Respeitar a diversidade é hoje, principalmente nas grandes metrópoles, garantir às pessoas o direito a suas escolhas individuais e ao pleno exercício dos direitos civis inerentes à vida contemporânea. Símbolo da diversidade, o arco-íris foi adotado pela comunidade gay, alvo da homofobia, como escudo de defesa dos preconceitos que, embora ilegais, permanecem visíveis na sociedade. Sair do armário, da expressão em inglês “out of the closet”, representa libertar-se do medo e assumir sua orientação sexual. A Parada Gay, que se repete em vários pontos do país, é hoje uma festa popular que arrasta multidões.395

A alegoria Saindo do armário nada mais era que um imenso closet, com sapatos de salto, batons, bolsas e espelhos. Composições vestindo casacos pretos entravam em portas de armários e saíam trajando fantasias de ícones do mundo gay, como Carmen Miranda, Madonna, as drags do musical australiano Priscilla (imagem 119). As panelas de O boi dá bode davam lugar aos estojos de maquiagem.

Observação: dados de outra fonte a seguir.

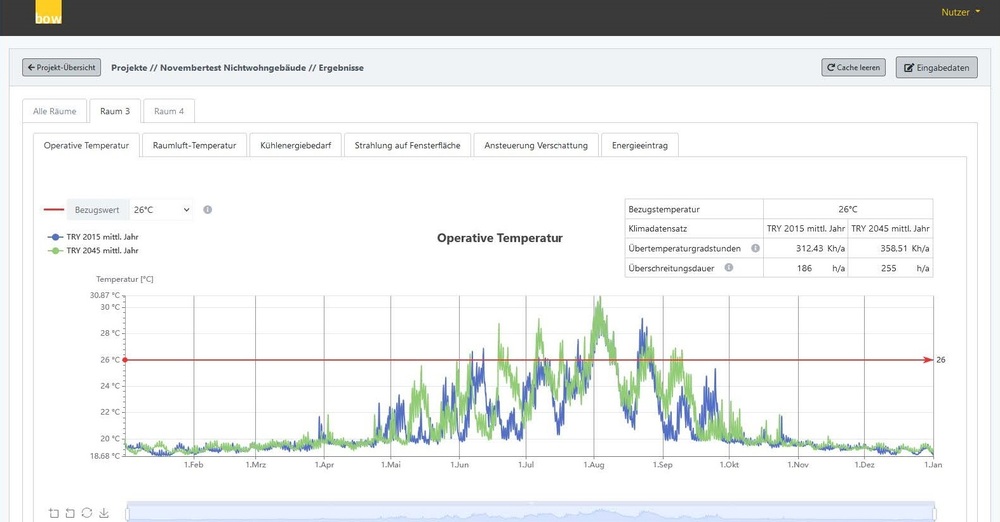1000x522 pixels.
Task: Open the Strahlung auf Fensterfläche tab
Action: pos(408,146)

Imagem 119: Detalhe da penúltima alegoria do desfile de 2014 da Estação Primeira de Mangueira, visão carnavalizada para a expressão “sair do armário”. Foto: Wigder Frota. Acervo pessoal.

395 Justificativa do sexto carro alegórico de 2014 da Estação Primeira de Mangueira, encontrada no Livro Abre-Alas daquele ano. Disponível para consulta no Centro de Memória do Carnaval – LIESA.